3 Biomarkers of Heart Failure with Mid-Range and Preserved Ejection Fraction
Among HF patients, a significant proportion exists presenting with preserved or only slightly impaired EF, especially in the elderly population. As mentioned above, these clinical entities have been defined as HFpEF and as HFmrEF in the latest European guidelines for the management of acute and chronic HF. Although specific EF cutoff has been proposed in these recommendations, in previous studies different definitions of “preserved” EF have been considered, ranging from 40 to 55%. There is therefore consistent overlap among HFpEF and HFmrEF; thus we will consider them on a whole in the following section.

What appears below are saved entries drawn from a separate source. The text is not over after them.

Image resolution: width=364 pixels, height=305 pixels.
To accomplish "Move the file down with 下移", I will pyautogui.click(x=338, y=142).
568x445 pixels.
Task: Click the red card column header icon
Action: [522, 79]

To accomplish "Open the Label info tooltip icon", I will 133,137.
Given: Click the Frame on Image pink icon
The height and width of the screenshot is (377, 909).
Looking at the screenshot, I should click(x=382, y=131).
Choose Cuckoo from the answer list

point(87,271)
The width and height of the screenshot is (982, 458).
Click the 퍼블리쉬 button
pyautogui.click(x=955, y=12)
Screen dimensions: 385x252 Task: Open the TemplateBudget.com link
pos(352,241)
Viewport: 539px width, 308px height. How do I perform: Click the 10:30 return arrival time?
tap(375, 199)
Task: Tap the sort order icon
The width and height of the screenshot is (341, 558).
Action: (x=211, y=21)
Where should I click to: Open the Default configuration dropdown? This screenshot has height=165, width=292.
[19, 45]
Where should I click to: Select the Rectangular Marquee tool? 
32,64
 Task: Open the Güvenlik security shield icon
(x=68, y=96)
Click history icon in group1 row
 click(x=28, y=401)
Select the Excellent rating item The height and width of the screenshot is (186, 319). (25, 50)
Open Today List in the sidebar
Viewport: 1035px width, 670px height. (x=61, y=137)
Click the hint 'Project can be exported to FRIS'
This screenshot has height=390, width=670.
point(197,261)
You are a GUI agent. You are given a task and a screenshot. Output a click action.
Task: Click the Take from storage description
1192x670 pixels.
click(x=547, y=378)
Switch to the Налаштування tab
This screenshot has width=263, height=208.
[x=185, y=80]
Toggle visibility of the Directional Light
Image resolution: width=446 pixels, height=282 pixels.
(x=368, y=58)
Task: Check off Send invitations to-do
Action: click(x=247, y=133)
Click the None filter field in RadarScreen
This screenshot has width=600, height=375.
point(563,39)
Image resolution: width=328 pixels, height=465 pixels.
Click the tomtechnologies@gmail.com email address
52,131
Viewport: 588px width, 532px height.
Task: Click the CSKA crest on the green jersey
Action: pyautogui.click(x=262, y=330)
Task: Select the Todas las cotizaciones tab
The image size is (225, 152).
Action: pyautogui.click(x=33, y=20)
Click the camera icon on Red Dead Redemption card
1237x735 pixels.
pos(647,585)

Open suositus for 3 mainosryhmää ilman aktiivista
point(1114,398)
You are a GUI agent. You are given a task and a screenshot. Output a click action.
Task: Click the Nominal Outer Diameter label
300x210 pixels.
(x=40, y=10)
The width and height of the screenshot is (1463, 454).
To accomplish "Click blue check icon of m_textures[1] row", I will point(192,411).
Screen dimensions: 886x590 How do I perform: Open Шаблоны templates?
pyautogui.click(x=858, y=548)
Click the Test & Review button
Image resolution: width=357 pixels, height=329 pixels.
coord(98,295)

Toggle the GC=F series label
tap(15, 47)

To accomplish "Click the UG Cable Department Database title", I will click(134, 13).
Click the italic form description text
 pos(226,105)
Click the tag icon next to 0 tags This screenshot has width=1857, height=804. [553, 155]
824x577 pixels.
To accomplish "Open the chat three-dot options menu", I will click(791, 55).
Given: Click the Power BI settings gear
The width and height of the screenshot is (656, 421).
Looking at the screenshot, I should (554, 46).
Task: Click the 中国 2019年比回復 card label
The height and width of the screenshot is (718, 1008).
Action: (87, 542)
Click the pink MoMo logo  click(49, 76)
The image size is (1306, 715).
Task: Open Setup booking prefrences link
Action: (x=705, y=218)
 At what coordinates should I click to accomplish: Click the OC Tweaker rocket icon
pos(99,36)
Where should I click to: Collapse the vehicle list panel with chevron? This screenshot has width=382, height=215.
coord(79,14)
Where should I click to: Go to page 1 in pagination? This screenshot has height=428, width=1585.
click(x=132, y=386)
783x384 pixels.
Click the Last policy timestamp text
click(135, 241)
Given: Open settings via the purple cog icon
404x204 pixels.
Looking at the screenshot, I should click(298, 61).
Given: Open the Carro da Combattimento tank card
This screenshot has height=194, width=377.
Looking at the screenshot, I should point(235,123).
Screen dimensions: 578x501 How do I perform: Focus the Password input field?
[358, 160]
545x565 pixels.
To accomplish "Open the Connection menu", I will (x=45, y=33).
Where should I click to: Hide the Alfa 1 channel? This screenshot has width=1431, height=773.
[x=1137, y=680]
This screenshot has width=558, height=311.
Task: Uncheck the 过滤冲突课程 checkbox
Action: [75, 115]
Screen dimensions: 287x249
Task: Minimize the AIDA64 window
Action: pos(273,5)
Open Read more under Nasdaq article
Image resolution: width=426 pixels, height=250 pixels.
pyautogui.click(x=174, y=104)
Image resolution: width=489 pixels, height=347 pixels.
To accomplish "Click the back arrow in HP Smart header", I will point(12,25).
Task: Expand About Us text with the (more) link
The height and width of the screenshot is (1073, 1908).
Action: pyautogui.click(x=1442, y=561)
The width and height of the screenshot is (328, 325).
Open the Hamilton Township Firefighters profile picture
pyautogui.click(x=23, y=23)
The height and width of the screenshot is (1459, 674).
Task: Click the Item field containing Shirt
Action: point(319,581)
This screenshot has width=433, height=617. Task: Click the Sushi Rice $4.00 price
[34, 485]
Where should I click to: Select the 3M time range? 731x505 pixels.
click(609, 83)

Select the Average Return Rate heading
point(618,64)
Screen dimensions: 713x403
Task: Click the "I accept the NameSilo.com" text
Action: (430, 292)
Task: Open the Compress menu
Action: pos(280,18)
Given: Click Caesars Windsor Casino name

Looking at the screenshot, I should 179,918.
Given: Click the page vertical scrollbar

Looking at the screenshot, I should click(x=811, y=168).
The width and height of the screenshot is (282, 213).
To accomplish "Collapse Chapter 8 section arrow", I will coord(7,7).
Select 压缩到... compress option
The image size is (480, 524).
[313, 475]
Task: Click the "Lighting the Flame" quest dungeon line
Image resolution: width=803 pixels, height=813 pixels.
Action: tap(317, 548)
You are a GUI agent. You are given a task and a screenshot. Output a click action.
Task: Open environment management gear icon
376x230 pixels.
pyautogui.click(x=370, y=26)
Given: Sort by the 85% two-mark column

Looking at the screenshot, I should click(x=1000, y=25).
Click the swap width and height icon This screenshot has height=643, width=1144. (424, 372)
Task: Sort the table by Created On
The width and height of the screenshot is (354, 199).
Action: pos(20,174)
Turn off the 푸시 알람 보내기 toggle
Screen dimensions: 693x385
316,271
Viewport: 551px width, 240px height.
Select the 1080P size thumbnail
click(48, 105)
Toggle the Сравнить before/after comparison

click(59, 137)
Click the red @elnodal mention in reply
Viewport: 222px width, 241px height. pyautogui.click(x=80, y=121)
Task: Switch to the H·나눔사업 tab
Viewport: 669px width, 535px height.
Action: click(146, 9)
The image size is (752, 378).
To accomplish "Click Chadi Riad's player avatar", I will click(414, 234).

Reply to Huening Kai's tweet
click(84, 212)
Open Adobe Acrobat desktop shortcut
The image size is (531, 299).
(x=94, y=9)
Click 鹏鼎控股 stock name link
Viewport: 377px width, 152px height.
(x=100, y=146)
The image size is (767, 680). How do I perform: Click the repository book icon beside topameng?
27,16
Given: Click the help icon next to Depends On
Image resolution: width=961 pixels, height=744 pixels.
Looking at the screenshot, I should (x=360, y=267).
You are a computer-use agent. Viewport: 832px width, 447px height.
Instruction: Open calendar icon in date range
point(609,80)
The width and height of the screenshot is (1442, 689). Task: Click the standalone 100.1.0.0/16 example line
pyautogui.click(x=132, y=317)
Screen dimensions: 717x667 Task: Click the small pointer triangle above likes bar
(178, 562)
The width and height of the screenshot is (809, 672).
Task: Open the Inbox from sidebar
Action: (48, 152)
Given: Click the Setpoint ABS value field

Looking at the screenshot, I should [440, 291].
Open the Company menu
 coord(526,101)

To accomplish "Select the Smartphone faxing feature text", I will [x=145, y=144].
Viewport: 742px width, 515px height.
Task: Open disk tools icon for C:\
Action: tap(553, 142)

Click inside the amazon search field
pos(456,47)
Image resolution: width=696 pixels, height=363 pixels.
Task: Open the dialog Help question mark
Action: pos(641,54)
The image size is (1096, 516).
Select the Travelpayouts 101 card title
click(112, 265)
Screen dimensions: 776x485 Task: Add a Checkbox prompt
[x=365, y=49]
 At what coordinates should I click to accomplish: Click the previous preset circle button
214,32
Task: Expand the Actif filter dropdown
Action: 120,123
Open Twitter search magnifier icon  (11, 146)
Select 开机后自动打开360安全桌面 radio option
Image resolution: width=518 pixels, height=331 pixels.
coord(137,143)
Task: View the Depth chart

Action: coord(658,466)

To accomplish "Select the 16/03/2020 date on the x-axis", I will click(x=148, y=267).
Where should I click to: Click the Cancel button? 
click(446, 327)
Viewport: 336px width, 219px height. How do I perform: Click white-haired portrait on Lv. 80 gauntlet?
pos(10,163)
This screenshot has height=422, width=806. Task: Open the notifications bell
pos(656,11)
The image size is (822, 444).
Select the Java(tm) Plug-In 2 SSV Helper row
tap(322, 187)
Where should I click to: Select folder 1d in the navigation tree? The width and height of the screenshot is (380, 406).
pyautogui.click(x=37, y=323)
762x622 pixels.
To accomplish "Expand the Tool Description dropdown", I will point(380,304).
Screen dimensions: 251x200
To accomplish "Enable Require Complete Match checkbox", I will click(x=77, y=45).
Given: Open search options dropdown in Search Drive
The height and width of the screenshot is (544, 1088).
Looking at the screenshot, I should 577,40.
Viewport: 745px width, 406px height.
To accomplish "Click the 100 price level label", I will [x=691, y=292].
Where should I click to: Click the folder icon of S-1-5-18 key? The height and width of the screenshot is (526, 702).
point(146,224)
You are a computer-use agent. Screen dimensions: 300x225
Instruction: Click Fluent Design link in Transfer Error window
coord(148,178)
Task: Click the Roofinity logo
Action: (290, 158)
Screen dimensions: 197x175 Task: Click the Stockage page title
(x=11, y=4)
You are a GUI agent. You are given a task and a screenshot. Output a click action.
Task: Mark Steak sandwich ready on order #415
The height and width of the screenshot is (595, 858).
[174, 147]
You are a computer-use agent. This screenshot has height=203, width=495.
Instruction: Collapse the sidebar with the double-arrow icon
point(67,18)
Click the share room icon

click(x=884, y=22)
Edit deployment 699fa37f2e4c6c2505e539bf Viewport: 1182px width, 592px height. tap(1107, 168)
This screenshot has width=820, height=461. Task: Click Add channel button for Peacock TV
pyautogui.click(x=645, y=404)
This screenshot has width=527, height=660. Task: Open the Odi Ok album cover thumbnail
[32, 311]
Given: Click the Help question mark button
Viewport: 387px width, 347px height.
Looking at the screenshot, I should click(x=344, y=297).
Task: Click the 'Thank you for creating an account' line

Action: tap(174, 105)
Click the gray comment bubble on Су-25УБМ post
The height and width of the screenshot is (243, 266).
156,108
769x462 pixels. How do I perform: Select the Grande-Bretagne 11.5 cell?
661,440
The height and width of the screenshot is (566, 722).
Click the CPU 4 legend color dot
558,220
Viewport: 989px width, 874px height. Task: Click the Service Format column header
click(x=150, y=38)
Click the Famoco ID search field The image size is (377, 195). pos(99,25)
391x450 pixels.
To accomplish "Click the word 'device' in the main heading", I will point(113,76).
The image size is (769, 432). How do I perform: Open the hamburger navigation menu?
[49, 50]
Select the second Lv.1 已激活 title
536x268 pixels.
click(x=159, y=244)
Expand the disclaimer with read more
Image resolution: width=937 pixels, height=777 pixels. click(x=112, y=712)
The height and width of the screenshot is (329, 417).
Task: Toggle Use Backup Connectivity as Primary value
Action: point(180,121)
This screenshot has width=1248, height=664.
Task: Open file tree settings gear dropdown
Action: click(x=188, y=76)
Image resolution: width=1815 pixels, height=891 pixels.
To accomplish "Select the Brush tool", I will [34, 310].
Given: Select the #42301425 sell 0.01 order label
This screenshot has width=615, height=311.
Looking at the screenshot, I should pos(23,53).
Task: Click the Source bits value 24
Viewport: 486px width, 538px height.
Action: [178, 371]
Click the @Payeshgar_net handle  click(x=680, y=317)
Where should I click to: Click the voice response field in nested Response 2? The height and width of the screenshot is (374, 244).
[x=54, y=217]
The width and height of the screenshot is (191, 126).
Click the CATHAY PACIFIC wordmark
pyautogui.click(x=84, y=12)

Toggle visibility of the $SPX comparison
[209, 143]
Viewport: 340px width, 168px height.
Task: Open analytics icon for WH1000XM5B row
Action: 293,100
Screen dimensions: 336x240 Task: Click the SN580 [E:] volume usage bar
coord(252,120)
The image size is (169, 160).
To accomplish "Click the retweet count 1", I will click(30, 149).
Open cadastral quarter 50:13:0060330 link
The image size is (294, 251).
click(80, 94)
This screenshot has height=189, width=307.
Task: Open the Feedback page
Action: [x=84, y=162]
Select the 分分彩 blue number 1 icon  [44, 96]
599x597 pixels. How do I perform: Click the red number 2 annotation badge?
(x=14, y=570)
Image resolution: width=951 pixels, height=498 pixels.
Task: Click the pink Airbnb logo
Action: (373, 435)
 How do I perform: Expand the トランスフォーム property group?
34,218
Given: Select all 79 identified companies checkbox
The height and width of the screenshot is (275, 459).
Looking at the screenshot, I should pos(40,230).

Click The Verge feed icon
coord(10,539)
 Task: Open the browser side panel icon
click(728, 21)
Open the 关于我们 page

Independent from its definition, HFpEF is associated with high rates of morbidity and mortality both in ambulatory and in-hospital settings, comparable to HFrEF (Senni et al. 2014). Nonetheless, while in the last few decades, several pharmacological and non-pharmacological approaches have been validated for HFrEF, up to now no single intervention has been demonstrated to modify the clinical course of HFpEF, possibly due to a consistent phenotypic variability and to the enrolment of heterogeneous population in large clinical trials (Butler et al. 2014). Different pathophysiological mechanisms indeed underlie the development of the clinical syndrome of HFpEF and the role of comorbidities is likely more relevant than in HFrEF. In the effort toward individualization that is therefore required for the management of HFpEF, circulating biomarkers – tracking specific damage pathways – may represent fundamental tools.
3.1 Natriuretic Peptides
As discussed above, natriuretic peptides are the cornerstone biomarkers in HFrEF. Nonetheless, their clinical value has been demonstrated across the whole spectrum of LV systolic function. Although to a lower extent as compared to patients with more severe reduction in EF, both BNP and NT-proBNP are increased and are key elements in the diagnosis of HFpEF. Moreover, their levels increase with more severe cardiac morphological and functional abnormalities (including hypertrophy, fibrosis, and diastolic dysfunction) (Tschope et al. 2005). Still, a clear cutoff does not exist to distinguish HFpEF from HFrEF (Parekh and Maisel 2009; van Veldhuisen et al. 2013). Further, prognostic properties of BNP are maintained independently from the extent of LV dysfunction, since, for a given BNP level, the risk of death and HF hospitalization of patients with HFpEF is as poor as in those with reduced LVEF (van Veldhuisen et al. 2013). The prognostic value of NT-proBNP has also emerged in HFpEF patients (defined as LVEF ≥45%) from the i-PRESERVE study, showing that baseline (proposed cutoff 339 pg/mL) and changes in NT-proBNP improve the prediction of mortality and HF re-hospitalization (Anand et al. 2011; Jhund et al. 2015).
As for the case of HFrEF, circulating levels of natriuretic peptides are influenced by several cardiac and extra-cardiac conditions (including female sex and advanced age), which is even more important in HFpEF, given the high prevalence of comorbidities. For example, a fivefold increase in NT-proBNP has been reported in subjects with HFpEF and atrial fibrillation, compared to those in sinus rhythm (McKelvie et al. 2010); likewise, renal function has been reported to significantly influence natriuretic peptide concentration (McCullough et al. 2003).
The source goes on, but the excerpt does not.